PITTANと大阪大学が3次元培養表皮モデルによる老化・炎症メカニズム解明の共同研究を開始、汗による非侵襲的な健康評価手法の確立へ

記事の要約
- PITTANと大阪大学が3次元培養表皮モデルの共同研究を開始
- 汗中の老化関連因子と運動効果の新評価手法を確立へ
- 非侵襲的な健康評価手法の開発を目指す
3次元培養表皮モデルを用いた老化・炎症研究の開始
株式会社PITTANと大阪大学大学院基礎工学研究科は、2025年1月14日に3次元培養表皮モデルを用いた共同研究開発契約を締結した。研究では老化に伴う皮膚組織からの分泌物質の変化を解明し、汗を通じた老化評価手法の確立を目指すことになっている。
PITTANは独自の微量分子分析技術により、従来検出が困難であった汗中の微量成分を高感度で検出することを可能にしており、既にエステサロンやフィットネス事業者向けにサービスを展開している。この技術と大阪大学が有する3次元培養表皮モデルでの研究実績を組み合わせることで、新たな健康評価手法の開発に取り組むことになった。
研究ではJ-TECのEPI-MODELおよびRevivo社のskin on chipという2種類の3次元培養表皮モデルを使用し、老化関連因子であるPAI-1などの分子の発現を制御することで異なる老化段階の皮膚モデルを作製する。さらに温度変化による実験では37度から42度程度まで30分程度温度を上昇させ、ヒートショックタンパク質の活性化による炎症促進状態を再現することになっている。
研究内容のまとめ
老化研究 | 炎症研究 | 運動効果研究 | |
---|---|---|---|
使用モデル | EPI-MODEL | skin on chip | 両モデル |
主な対象因子 | PAI-1 | ヒートショックタンパク質 | マイオカイン |
分析手法 | プロテオーム解析 | 温度変化実験 | 汗中検出 |
PAI-1について
PAI-1とは、プラスミノーゲン活性化抑制因子-1のことを指しており、主な特徴として以下のような点が挙げられる。
- 重要な老化関連因子として知られる分子
- アクチン細胞骨格構造に影響を与える
- 老化を調節する分子メカニズムの一部
大阪大学の研究グループは、ヒト線維芽細胞のアクチン細胞骨格構造に対するプロテオーム網羅解析により、63種類の老化関連遺伝子を同定している。
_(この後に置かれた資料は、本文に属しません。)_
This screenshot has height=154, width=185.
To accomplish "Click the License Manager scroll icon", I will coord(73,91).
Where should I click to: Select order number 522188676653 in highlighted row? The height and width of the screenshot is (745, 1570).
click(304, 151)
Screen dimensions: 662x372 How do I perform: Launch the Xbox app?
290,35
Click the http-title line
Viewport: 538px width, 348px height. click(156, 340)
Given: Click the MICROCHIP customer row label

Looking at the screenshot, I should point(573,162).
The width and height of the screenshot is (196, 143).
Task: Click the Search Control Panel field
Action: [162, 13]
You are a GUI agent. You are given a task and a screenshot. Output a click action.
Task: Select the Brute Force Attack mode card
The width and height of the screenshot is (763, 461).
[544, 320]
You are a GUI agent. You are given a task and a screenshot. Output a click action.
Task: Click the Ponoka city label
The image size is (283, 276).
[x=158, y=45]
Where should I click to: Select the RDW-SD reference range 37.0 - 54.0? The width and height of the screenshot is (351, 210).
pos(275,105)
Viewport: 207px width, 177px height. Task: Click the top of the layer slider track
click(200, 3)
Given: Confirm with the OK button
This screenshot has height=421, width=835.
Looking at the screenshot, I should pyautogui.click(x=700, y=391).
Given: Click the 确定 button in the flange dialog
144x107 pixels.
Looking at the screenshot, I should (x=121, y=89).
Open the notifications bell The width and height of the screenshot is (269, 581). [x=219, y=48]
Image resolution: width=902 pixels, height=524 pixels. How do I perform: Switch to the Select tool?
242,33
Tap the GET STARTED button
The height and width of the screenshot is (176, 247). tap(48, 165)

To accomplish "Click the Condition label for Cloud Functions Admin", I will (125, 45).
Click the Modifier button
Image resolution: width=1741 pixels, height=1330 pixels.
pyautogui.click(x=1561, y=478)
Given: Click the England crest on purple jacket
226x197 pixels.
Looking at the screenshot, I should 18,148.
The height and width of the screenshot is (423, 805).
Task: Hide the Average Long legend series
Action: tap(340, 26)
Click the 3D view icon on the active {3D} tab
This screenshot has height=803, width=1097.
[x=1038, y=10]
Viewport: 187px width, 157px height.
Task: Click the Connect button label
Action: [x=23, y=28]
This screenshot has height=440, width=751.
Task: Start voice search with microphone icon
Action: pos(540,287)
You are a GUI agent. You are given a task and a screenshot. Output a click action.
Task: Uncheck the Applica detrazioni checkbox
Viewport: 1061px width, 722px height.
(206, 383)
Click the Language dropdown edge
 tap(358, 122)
PAI-1を含むこれらの因子が皮膚組織を介して汗中に分泌される仕組みの解明が、本研究の重要な課題となっている。
3次元培養表皮モデル研究に関する考察
PITTANと大阪大学の共同研究は、汗という非侵襲的な生体試料を用いた健康評価手法の確立という点で画期的な取り組みとなっている。特に従来は採血が必要だったマイオカインの測定を汗で代替できる可能性が開かれることで、運動効果の日常的なモニタリングが実現する可能性が高まっている。
ただし、汗中の微量成分分析における技術的な課題は依然として存在しており、検出感度や再現性の向上が重要な課題となっているだろう。また、個人差や環境要因による影響をどのように標準化するかという問題も解決が必要となっている。
今後は、研究成果の実用化に向けて、より多くのサンプルデータの収集と分析が必要不可欠である。特に年齢層や生活習慣の異なる被験者での検証を重ねることで、より信頼性の高い評価手法の確立につながることが期待される。